SC Freiburg zahlt 30.000 Euro Strafe nach Platzsturm der Fans
Die UEFA hat den SC Freiburg mit einer Strafe von 30.000 Euro belegt, nachdem Fans nach dem Halbfinale der Europa League das Spielfeld gestürmt hatten. Der Vorfall ereignete sich nach dem 3:1-Sieg der Mannschaft gegen Sporting Braga am 7. Mai 2026, als Anhänger den Rasen fluteten, um den Einzug ins Finale zu feiern.
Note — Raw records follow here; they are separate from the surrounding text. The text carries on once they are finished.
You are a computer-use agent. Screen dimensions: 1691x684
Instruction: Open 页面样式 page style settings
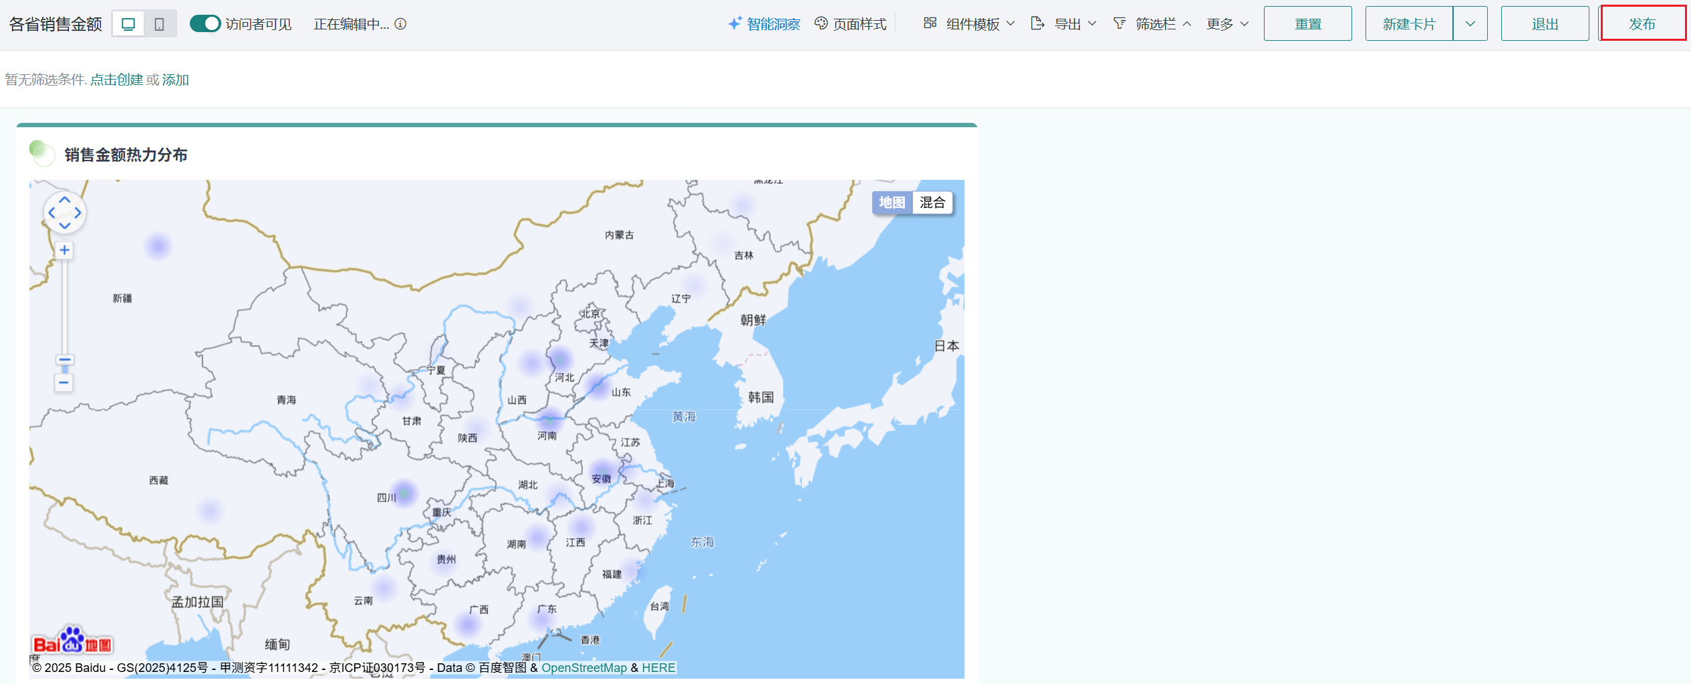tap(850, 24)
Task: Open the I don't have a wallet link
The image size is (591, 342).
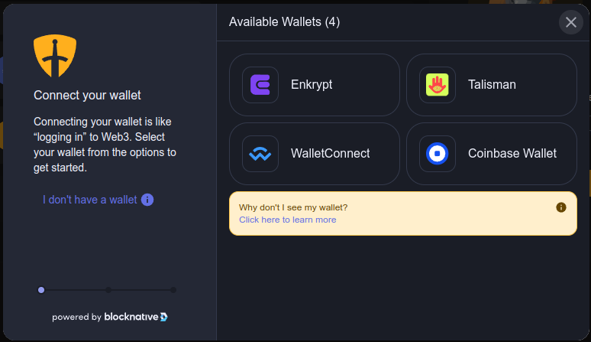Action: [x=89, y=200]
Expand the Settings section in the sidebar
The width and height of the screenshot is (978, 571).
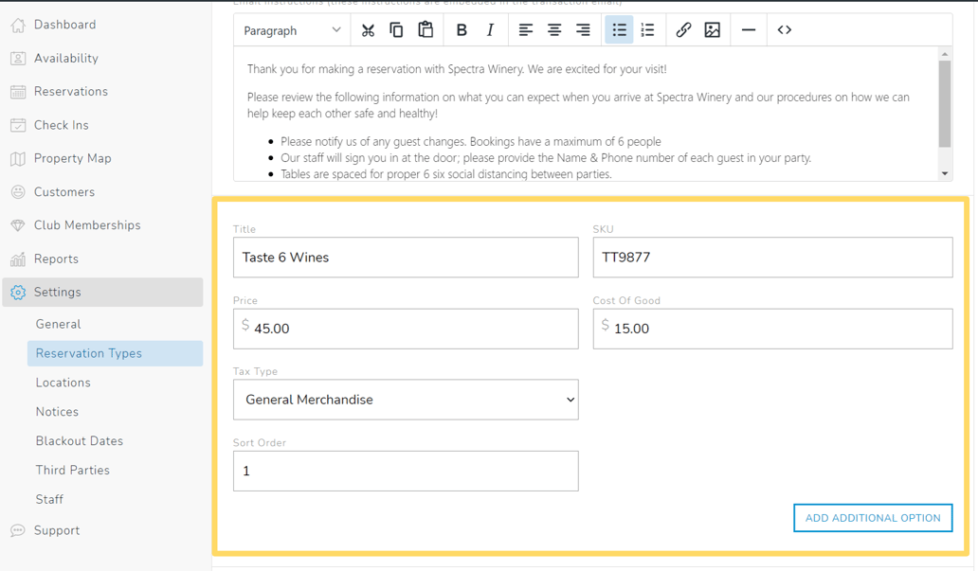59,292
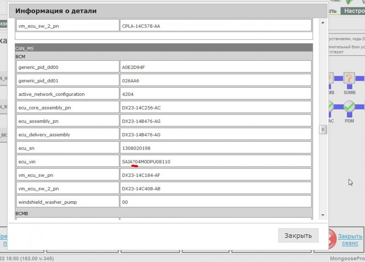Image resolution: width=365 pixels, height=262 pixels.
Task: Click the ecu_core_assembly_pn value field
Action: 215,108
Die Platzstürmung erfolgte unmittelbar nach dem Spielende. Die jubelnden Fans rannten auf das Feld, was disziplinarische Maßnahmen der UEFA nach sich zog.
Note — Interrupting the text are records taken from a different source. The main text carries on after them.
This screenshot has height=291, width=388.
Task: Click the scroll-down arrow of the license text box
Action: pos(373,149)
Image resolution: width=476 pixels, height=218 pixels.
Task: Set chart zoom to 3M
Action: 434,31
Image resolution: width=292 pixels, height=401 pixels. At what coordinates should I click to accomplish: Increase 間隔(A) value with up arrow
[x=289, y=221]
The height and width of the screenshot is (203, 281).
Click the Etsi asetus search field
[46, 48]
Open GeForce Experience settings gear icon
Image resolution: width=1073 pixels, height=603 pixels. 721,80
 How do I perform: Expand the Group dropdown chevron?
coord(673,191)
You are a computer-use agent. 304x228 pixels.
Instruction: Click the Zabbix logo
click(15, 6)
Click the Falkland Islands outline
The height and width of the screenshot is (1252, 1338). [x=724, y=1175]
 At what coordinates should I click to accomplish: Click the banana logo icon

Die Entscheidung traf das Kontroll-, Ethik- und Disziplinarorgan der UEFA (CEDB). Als Grundlage diente Artikel 16(2a) der UEFA-Disziplinarordnung, um die Sanktion zu verhängen. Neben der Geldstrafe muss Freiburg sein nächstes Heimspiel in einem UEFA-Wettbewerb ohne Zuschauer austragen. Dieses Stadionverbot ist jedoch für zwei Jahre zur Bewährung ausgesetzt – vorausgesetzt, es kommt zu keinen weiteren Verstößen.
Für den SC Freiburg bedeutet der Vorfall eine Strafe in Höhe von 30.000 Euro. Da das Stadionverbot auf Bewährung verhängt wurde, bleibt eine sofortige Sperre für die Fans vorerst aus. Bei künftigen Regelverstößen könnte die Sanktion jedoch aktiviert werden. Das Urteil dient als Warnung für ähnliche Vorfälle in UEFA-Wettbewerben.